## Tasks to carry out:
1. Name the three kinds of microbes listed in the first sentence of the passage on microbes and TGen.
2. Reproduce the passage on microbes and TGen word for word, from "These include Salmonella" to "protect our communities.".
3. Extend the passage on microbes and TGen with the part that would come after its last sentence.

## Text segment:

We live among a world of microbes, including bacteria, viruses, and fungi, and their hosts. In fact, the human body is home to trillions of microbes that help us absorb nutrients from our food and protect ourselves from diseases, and we rely on other beneficial microbes to make medicine and certain foods. But our bodies and the helpful microbes that we host inside of us are constantly defending against attacks from outside microbes that can make us sick.

These include Salmonella and other types of food sicknesses, colds, influenza, SARS-CoV-2 and other respiratory viruses, and fungi that can cause ailments like athlete’s foot or Valley fever. Luckily, medical research institutes such as Translational Genomics Research Institute (TGen) are staying a step ahead of harmful microbes by using genomic technologies to study the evolution and transmission of pathogens to better protect our communities.

TGen North, home to TGen’s Pathogen and Microbiome Division, is located in Flagstaff and has served Arizona for over 16 years. Sara Wilbur, Clinical Lab Supervisor, and Caroline Harms, Research Associate II, are hosting a guided hike for the 2023 Flagstaff Festival of Science.

Join Sara, Caroline, and other scientists at Buffalo Park in Flagstaff on Saturday, September 30 from 10 am to 12 pm for an Outdoor Microbe & Vector Tour throughout one of Flagstaff’s most scenic parks.

## Source data:
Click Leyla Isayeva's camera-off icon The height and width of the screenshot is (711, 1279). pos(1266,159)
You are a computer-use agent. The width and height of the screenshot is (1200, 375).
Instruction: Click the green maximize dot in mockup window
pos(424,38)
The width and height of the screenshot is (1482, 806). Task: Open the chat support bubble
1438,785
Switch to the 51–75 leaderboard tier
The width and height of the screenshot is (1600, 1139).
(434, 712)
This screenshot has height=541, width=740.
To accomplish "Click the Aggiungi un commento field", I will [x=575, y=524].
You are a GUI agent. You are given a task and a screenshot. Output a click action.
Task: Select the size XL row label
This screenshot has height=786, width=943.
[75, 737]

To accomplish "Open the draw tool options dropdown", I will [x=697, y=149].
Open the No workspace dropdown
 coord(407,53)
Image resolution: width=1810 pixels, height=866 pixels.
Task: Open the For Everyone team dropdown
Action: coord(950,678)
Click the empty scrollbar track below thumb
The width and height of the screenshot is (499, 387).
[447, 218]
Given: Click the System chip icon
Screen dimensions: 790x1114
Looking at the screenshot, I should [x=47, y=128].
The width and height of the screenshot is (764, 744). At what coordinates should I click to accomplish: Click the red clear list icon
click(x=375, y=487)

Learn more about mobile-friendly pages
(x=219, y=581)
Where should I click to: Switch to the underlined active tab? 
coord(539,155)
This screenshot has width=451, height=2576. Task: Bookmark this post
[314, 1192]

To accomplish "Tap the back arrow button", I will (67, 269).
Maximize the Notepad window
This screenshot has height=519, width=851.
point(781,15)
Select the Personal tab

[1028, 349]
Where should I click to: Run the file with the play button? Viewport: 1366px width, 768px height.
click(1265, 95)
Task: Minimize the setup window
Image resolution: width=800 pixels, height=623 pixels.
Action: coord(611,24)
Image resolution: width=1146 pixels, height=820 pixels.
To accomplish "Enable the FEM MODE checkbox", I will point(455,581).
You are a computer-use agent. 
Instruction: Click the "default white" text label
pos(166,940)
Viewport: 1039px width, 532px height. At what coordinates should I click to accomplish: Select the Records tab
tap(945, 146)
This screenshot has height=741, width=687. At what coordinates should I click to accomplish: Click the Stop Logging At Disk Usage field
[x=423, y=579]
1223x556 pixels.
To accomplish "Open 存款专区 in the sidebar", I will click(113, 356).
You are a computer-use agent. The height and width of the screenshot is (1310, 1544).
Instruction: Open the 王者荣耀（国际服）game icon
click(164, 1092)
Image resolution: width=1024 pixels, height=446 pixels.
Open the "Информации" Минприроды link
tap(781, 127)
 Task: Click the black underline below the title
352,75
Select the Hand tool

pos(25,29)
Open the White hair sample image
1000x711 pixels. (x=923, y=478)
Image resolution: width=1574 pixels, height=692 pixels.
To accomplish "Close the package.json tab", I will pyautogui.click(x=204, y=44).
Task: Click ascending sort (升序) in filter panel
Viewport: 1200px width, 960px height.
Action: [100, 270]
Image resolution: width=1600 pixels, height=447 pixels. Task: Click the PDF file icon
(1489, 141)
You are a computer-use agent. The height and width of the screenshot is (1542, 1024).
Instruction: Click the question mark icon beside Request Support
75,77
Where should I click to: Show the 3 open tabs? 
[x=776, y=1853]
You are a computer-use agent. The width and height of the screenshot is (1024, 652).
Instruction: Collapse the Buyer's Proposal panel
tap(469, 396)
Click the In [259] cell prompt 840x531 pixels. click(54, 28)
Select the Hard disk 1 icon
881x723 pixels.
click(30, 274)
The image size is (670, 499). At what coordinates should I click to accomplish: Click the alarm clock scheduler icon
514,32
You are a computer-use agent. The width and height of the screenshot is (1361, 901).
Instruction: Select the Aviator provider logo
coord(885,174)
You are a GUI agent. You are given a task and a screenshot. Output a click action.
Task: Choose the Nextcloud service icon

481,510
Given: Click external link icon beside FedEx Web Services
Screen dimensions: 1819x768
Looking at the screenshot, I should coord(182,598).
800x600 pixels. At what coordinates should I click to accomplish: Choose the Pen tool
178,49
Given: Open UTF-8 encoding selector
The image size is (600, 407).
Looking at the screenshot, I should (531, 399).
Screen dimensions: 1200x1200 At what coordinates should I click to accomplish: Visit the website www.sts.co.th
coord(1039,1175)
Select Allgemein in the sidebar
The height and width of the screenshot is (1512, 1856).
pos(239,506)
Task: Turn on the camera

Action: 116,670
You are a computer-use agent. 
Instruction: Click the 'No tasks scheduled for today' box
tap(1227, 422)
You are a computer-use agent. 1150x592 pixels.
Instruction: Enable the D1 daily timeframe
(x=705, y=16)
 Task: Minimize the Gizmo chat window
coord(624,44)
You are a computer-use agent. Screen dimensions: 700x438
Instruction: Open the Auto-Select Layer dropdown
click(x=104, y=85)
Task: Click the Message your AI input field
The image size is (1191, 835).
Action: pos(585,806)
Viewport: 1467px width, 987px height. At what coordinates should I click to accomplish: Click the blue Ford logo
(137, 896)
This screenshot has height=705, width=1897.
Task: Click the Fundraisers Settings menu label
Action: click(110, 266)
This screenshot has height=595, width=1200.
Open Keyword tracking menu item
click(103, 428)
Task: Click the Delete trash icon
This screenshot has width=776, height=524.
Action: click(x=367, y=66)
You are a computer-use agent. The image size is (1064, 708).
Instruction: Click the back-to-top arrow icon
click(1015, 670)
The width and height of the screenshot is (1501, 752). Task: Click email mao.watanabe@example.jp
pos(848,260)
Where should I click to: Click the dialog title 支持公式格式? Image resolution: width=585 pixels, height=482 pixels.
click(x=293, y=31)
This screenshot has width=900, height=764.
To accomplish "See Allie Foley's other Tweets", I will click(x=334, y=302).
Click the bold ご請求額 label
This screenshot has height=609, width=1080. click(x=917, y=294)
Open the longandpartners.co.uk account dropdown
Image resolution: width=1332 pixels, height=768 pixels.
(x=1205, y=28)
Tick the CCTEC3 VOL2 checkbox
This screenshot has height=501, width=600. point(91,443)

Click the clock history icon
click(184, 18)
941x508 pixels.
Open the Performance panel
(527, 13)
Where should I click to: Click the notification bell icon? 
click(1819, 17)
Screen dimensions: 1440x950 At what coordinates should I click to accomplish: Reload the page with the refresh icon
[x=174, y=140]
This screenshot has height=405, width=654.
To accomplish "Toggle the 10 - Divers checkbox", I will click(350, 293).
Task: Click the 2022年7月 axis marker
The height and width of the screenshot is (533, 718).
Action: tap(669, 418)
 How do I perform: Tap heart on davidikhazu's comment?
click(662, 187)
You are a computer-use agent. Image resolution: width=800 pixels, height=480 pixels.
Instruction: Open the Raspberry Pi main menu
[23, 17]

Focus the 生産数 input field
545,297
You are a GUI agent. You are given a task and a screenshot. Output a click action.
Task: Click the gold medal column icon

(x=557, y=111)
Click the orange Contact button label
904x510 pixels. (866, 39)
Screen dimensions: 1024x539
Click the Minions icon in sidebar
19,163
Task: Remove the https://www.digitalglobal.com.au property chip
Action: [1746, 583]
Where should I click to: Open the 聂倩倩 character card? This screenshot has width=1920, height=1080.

## Exercise responses:
1. bacteria, viruses, fungi

2.
These include Salmonella and other types of food sicknesses, colds, influenza, SARS-CoV-2 and other respiratory viruses, and fungi that can cause ailments like athlete’s foot or Valley fever. Luckily, medical research institutes such as Translational Genomics Research Institute (TGen) are staying a step ahead of harmful microbes by using genomic technologies to study the evolution and transmission of pathogens to better protect our communities.

3.
Hikers will learn about the some of the problematic regional and state pathogens in our environment and the vectors that can bring them into contact with humans, including ticks in Arizona and the plague that can be spread from fleas rather than prairie dogs. TGen North scientists will also explain how wastewater is used in the early detection of some pathogens like norovirus, in addition to how scientists can use genomic information to better understand and combat infectious diseases. Information and activities will be catered to young children so the entire family can understand the important work TGen North does to keep our communities informed and safe.

The Buffalo Park trail is a gravel walking loop with a moderate hill, so be sure to bring good walking shoes, water, and sun protection. This tour takes place on Sept. 30th, at 10:00 a.m.